*Dataset extract*.

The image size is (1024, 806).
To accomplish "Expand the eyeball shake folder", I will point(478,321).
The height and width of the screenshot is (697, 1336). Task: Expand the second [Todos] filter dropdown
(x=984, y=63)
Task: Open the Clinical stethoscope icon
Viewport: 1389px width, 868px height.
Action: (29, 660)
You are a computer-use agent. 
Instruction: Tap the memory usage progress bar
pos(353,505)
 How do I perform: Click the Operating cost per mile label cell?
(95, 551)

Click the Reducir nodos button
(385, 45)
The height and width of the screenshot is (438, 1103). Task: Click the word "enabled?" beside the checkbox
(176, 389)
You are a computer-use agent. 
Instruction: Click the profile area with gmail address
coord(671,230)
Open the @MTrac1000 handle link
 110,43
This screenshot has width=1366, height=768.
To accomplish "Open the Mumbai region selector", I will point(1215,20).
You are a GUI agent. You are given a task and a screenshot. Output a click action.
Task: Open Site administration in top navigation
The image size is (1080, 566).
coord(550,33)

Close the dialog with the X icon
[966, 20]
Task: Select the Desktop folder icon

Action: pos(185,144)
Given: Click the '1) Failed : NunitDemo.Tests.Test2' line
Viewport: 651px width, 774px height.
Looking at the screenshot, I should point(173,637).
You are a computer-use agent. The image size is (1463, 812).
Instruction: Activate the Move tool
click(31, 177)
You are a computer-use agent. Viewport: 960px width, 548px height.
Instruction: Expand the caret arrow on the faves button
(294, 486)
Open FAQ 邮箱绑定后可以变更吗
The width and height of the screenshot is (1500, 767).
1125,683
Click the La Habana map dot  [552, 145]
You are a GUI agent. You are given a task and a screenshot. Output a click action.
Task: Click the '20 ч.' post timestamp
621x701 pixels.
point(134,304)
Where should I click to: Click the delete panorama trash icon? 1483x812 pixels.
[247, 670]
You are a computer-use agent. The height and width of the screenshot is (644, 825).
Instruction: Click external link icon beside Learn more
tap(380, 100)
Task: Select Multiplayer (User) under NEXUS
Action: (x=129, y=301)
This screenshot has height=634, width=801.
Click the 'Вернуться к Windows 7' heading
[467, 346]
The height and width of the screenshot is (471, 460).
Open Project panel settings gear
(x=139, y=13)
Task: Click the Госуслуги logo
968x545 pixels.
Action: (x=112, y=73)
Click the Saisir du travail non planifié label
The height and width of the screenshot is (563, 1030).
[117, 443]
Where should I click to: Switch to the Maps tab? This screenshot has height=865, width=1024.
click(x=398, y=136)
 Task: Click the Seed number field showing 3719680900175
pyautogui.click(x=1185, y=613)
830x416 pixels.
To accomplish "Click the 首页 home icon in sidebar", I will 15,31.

*What you need to do*.
Every line above with the string "agent" in it should be copied into the answer.

*Answer space*.
You are a computer-use agent. 
You are a computer-use agent. 
You are a GUI agent. You are given a task and a screenshot. Output a click action.
You are a computer-use agent. The image size is (1463, 812).
You are a computer-use agent. Viewport: 960px width, 548px height.
You are a GUI agent. You are given a task and a screenshot. Output a click action.
You are a computer-use agent. The height and width of the screenshot is (644, 825).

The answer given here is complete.